South African runner Caster Semenya, 800m gold medalist at the Berlin World Athletics Championship competition, recently underwent a gender verification test after questions were raised due to her commanding win last month.
According to sources close to the investigation, the examination revealed that Semenya lacked ovaries and a womb but had internal testis and three times the normal amount of testosterone than considered normal. The final verdict circulating is that while she is female, she is not 100% female.
These results bring into question several issues. Will she be stripped of her medal, and to what extent did Athletics South Africa (ASA) know prior to the competition of Semenya's condition?

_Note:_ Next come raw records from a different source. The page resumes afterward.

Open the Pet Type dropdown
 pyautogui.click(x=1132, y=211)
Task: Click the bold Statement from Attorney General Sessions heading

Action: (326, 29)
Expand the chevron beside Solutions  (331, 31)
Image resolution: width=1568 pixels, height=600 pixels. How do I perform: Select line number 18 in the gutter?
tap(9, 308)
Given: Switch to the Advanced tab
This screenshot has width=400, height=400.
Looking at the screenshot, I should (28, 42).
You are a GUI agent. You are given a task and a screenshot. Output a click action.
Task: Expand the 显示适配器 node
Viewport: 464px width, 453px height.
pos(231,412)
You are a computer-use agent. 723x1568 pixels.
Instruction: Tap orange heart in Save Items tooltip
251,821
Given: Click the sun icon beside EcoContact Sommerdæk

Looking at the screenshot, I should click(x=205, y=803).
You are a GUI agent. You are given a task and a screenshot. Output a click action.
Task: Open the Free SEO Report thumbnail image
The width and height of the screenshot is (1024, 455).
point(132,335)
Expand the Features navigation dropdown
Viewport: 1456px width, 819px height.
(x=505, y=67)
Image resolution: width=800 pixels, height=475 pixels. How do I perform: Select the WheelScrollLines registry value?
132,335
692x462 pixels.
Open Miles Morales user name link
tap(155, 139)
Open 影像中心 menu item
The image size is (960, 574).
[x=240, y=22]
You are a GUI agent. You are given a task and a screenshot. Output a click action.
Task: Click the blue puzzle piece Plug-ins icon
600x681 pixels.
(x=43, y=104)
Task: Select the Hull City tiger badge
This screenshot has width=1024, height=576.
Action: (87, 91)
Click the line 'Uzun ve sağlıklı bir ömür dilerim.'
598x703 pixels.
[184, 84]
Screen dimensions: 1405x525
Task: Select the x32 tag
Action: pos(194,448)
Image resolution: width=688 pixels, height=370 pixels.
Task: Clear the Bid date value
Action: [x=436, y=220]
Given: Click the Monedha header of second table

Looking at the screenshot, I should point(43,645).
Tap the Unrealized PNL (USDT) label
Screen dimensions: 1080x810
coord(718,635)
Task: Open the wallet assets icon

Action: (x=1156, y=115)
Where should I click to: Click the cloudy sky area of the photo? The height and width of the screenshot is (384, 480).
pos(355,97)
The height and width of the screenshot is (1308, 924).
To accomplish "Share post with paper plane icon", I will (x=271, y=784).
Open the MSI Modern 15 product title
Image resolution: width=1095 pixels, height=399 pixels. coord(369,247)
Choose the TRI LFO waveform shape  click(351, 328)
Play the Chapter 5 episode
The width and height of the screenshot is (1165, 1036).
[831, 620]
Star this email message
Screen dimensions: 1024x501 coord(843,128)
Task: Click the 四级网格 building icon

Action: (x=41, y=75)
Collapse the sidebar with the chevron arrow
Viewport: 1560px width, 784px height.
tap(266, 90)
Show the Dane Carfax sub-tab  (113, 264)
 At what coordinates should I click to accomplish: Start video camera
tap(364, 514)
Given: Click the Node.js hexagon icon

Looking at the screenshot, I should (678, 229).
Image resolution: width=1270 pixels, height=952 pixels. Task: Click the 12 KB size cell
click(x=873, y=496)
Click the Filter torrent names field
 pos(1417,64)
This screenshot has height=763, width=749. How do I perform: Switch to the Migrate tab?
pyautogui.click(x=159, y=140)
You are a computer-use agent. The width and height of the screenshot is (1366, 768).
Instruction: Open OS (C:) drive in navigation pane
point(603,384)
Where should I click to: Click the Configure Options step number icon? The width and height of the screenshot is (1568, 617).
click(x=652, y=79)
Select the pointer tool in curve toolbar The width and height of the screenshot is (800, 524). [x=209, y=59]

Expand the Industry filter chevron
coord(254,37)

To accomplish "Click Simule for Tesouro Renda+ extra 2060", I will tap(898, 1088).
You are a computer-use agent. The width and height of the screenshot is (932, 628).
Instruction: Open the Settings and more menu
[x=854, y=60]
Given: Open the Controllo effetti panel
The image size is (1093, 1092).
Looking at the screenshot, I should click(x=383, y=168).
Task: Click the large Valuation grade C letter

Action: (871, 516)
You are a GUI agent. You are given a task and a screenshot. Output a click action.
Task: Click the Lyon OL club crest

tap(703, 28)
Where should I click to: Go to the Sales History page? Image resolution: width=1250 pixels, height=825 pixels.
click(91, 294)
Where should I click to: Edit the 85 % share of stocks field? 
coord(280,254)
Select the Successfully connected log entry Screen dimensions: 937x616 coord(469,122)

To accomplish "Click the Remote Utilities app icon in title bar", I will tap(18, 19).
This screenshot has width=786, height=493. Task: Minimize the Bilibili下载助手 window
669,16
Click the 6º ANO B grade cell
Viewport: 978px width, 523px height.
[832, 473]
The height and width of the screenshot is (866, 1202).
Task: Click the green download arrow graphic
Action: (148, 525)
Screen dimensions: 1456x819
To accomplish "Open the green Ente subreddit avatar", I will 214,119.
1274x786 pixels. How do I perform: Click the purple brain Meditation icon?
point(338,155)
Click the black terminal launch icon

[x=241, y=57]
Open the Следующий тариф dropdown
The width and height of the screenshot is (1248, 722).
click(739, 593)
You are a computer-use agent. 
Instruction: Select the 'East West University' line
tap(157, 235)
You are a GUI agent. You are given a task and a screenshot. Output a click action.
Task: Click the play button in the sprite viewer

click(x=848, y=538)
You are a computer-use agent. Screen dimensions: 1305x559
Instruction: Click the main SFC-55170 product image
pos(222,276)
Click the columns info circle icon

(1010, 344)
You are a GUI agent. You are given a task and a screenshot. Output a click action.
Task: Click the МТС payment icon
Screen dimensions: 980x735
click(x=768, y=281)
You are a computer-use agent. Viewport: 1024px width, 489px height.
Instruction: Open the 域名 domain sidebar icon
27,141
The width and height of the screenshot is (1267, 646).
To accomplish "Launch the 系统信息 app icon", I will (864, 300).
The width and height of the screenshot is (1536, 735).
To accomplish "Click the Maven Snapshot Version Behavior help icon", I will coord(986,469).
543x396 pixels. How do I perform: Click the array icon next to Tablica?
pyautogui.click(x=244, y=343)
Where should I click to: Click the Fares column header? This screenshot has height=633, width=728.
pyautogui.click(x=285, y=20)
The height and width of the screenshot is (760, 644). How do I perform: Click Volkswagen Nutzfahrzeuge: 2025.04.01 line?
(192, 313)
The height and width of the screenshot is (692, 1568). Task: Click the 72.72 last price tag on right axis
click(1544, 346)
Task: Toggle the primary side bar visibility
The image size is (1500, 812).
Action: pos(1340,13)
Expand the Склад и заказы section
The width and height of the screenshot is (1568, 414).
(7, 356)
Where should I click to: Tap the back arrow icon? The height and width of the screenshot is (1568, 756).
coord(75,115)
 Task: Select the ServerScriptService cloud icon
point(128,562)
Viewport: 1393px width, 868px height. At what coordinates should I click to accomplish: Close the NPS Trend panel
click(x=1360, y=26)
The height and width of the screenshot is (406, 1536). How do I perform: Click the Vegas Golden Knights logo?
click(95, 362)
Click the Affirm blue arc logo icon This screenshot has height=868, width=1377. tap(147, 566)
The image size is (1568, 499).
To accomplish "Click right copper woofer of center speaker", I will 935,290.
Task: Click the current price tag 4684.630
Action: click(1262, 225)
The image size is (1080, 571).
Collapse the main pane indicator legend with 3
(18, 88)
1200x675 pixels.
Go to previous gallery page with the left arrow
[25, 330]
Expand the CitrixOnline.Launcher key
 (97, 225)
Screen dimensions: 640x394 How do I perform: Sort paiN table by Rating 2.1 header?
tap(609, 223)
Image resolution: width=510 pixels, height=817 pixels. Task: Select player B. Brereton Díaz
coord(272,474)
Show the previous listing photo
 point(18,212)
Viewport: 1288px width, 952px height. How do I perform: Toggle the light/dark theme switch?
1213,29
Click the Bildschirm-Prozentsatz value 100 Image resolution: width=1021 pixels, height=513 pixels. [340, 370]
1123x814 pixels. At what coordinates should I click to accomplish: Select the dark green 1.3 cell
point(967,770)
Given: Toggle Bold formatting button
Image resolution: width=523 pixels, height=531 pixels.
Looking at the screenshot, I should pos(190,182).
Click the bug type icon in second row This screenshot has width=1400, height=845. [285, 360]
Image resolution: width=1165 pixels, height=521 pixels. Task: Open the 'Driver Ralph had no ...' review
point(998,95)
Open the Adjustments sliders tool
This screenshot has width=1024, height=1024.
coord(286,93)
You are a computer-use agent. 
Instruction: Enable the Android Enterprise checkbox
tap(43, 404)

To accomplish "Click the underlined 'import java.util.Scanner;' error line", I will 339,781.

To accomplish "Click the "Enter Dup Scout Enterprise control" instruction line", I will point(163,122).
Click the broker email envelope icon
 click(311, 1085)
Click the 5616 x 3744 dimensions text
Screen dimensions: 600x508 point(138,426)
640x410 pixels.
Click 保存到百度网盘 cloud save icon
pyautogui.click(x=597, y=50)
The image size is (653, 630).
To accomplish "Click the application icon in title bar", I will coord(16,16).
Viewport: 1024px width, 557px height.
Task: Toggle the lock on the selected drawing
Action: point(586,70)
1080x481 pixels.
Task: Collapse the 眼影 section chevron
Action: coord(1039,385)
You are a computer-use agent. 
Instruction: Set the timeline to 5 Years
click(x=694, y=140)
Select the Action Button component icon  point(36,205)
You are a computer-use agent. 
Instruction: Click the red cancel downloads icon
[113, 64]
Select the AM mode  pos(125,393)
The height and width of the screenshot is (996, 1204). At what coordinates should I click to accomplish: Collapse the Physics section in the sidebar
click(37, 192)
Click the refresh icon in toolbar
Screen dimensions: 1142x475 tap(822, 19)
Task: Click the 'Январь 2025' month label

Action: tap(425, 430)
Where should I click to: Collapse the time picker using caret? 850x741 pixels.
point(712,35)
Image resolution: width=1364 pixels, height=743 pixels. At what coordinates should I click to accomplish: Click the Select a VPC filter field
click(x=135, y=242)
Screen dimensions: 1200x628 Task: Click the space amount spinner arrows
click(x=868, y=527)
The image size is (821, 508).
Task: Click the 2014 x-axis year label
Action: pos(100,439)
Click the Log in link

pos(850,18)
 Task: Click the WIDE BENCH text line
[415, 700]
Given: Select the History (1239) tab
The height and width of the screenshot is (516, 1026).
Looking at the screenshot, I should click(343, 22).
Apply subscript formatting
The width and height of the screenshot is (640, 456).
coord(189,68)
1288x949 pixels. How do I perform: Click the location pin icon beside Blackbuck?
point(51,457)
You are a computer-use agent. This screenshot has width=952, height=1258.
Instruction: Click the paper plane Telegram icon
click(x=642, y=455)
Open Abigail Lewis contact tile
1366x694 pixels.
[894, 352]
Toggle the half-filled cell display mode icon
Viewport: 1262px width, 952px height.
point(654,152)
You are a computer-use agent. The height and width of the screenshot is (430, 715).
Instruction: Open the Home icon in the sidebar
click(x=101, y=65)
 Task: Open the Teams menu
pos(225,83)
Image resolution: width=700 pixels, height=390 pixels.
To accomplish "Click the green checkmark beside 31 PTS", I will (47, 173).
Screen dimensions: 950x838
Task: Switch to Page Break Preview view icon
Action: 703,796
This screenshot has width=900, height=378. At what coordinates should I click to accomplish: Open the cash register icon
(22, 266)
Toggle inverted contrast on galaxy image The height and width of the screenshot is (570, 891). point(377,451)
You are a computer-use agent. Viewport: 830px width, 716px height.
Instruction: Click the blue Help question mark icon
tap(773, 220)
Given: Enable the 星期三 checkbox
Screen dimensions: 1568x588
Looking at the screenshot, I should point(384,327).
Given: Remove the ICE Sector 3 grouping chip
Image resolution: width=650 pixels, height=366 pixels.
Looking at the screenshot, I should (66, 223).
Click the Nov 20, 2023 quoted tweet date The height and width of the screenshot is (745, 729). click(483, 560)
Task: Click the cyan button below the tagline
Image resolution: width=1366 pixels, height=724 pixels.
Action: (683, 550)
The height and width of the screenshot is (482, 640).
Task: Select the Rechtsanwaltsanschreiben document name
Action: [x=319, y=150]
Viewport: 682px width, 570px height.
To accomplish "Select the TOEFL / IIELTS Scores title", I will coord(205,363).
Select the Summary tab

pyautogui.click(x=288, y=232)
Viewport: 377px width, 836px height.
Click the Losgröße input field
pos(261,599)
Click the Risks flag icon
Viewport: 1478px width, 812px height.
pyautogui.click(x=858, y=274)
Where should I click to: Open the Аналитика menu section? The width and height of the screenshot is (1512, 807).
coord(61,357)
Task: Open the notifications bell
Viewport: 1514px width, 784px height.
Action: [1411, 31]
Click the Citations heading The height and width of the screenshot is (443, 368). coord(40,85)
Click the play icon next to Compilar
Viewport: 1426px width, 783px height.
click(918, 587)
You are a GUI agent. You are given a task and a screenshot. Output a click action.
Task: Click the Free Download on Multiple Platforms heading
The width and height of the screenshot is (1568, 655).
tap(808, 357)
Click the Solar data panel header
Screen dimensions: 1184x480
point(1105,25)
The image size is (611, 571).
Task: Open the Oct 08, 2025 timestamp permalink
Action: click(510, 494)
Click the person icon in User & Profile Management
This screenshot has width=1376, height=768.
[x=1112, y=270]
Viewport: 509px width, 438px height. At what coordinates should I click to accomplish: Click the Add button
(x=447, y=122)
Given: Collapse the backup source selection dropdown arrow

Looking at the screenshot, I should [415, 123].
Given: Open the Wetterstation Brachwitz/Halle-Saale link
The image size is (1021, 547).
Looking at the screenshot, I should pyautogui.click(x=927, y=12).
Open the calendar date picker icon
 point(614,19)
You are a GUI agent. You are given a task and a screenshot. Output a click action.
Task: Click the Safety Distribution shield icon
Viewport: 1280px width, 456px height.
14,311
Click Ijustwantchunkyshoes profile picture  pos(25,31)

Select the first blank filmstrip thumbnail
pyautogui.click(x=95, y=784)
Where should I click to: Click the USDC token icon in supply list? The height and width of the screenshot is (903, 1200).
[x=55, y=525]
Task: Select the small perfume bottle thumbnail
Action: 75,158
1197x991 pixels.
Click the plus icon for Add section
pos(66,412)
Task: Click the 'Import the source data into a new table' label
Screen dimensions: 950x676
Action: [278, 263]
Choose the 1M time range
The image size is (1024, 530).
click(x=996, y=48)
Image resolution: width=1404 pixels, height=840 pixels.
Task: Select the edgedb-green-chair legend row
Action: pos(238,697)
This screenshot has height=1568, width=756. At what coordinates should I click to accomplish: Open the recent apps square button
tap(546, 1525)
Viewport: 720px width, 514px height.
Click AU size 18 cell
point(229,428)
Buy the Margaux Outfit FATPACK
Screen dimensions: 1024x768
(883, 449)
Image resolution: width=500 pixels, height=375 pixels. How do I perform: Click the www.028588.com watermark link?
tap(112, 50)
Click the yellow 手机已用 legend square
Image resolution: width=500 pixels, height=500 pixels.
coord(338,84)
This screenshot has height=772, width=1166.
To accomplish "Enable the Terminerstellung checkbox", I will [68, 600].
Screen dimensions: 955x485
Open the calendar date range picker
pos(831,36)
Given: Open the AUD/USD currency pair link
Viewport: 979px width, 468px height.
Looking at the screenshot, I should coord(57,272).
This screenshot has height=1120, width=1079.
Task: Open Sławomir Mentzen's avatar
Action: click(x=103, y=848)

Since no evidence currently exists of Semenya knowingly cheating, would it be fair to take away her medal, or perhaps let her keep it and award a second gold medal?
Based on her gender test alone, she will not have to give up the medal. However, if she is found to have had an unfair advantage due to the hormone concentrations in her body, then she might have to give it up.
Athletics SA president Leonard Chuene currently denies any gender testing has taken place, and if so, has been done illegally without consent from the Semenya, and has raised the racism alarm.
It should however be noted, that gender testing used to be a requirement before competing at the Olympics for all athletes. International Association of Athletics Federations stopped gender screening for all athletes in 1992.
While ASA is vigorously defending their athlete, where were they before? Were questions not raised when she appeared out of nowhere to qualify for the race? Were officials desperate to show case a winning athlete, that proper tests and knowledge were disregarded?
Reports are filtering in that South African officials heard questions and uncertainties regarding Semenya's gender as early as four years prior yet did nothing. It is also interesting to note, that her coach happens to be the controversial Ekkart Arbeit.
Arbeit used to be a coach of the East German track team in the 1970s and 1980s. He admitted to giving his athletes anabolic steroids, resulting in at least one undergoing gender reassignment due to the effects of those pills and his part in the program.
While he is not accused of any wrong doing yet, his presence as a coach and the mentality of the program should be questioned. By employing a coach such as this, ASA has shown where its true priorities are, and it is not to the athletes but to win at all costs.
In any case, we can all agree, that the biggest loser in all of this is Caster Semenya herself. All the publicity, the embarrassing questions are now on an international scale. It remains to be seen how this story plays out.